There are a few reasons to think that Minneapolis City will be unable to make the step up, assuming they even want to.

Minneapolis City is an example of a club doing things the right way, as a group, and staying true to their “DIY” ethos. Remember when Saints the they played in rickety old Midway Stadium? That vibe of the small, independent team that was doing its own weird thing and making a name for itself in the local scene because it was so much fun is a vibe that City very much has.

However much I like what the group is doing, their values, and their management team, realism intrudes when we talk about leveling the club up from where it is to a $1.5 million dollar budget.

First, does the current group backing the club have the financial ability to fund the club at a professional level?

There is no reason to believe that this group does not have the money for this except that operating a professional club requires an awful lot of money. There may be a moneybags silent partner behind this, there may be more money within this group than it appears (which would be classically Minnesotan actually, so don’t count that out), or, and this is most likely given the sums involved, they do a great job of getting incredible bang for their buck, but would need a new investor to be able to afford a seven-figure budget. Club statements seem to indicate that the latter is true. 

Second, would the members even approve of a move to NPSL PRO?

The devil is in the details here because the primary question would be how much PRO changes the club’s mission.
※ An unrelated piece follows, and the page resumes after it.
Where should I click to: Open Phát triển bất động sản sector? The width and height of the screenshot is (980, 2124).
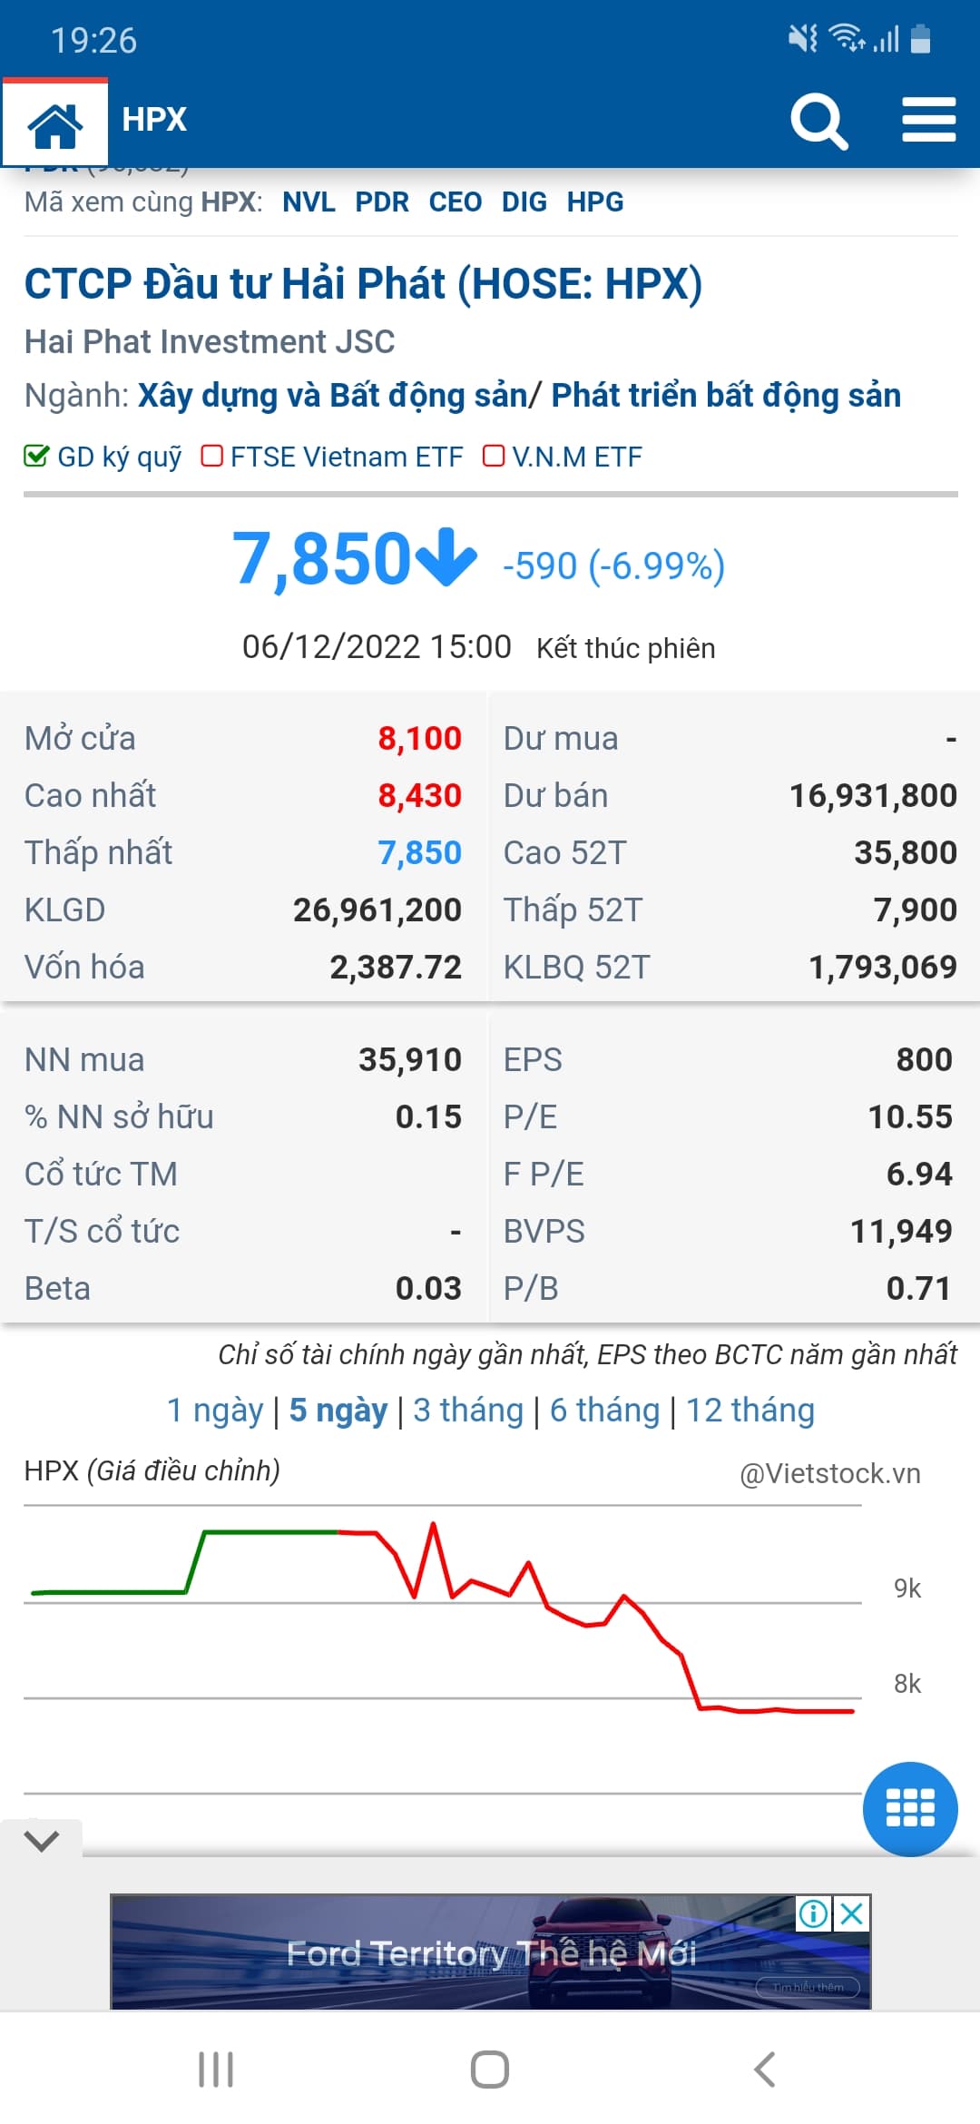[x=726, y=396]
Things to consider would be how the move impacts the local player focus, does the team continue its NPSL North side in addition to an NPSL PRO team, and can the club keep touch with supporters if it operates at a larger scale. This is a minefield that would have to be navigated.

Third, where do they play? 

While Augsburg is a fantastic NPSL stadium, at least when it is not under construction, a 2,000 seat stadium, without the ability to sell alcohol, is a major issue. The stadium issue also involves revenue from parking and concessions. 

Other college and high school stadiums would run into the same issue of alcohol and revenue streams. It is indicative that the Minnesota Thunder were willing to give up the central location of St. Paul Central’s James Griffin Stadium and return to Blaine because of these shortcomings. 

It would require investment and the partnership of the notoriously difficult Minneapolis Park & Rec Board, but Parade Stadium is a long shot option with a great location that could potentially be built out in a viable way. However, this has been explored before, and every time the MPRB and neighbors kill the question before it is fairly asked. For this to happen, a wealthy and influential friend of the club would be needed. I wonder if the Dayton’s like independent soccer because that is what it would take.

If they could stomach a name change, assuming they do not keep the name the same and make it all a joke (which is a real possibility for this team), they could consider the Vikings’ new training stadium in Eagan.

The 8,000 seat stadium is the right size and would have the right amenities. The downfall is that it would be in Eagan and associated with the Vikings, whose ownership group has not exactly endeared itself to the Minnesota soccer public. Also, it would be in Eagan.

It is a tough business

The NPSL PRO idea is a fantastic one, and the one with the best potential to bring broad local representation and a foundation for an American pro/rel future to the game. It is also a longshot for just about every current club in the NPSL, including Minneapolis City.

Sports are a tough business, at least outside the TV-contract insulated top level of major sports, and even then the franchises are often purposefully run as tax write-off vehicles for their fantastically wealthy owners. 

Considering the information available it appears, absent someone fantastically wealthy who can overcome the stadium issue and provide the start-up funding, expect that Minneapolis City will remain at their current level.